Segment Start: RECORDS TO USE

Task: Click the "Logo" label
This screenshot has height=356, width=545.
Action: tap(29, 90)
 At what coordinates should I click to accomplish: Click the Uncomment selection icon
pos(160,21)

Segment End: RECORDS TO USE

Transcribe word for word the lines from the one holding "At what coordinates" to the last line of the listing above, inclusive.

 At what coordinates should I click to accomplish: Click the Uncomment selection icon
pos(160,21)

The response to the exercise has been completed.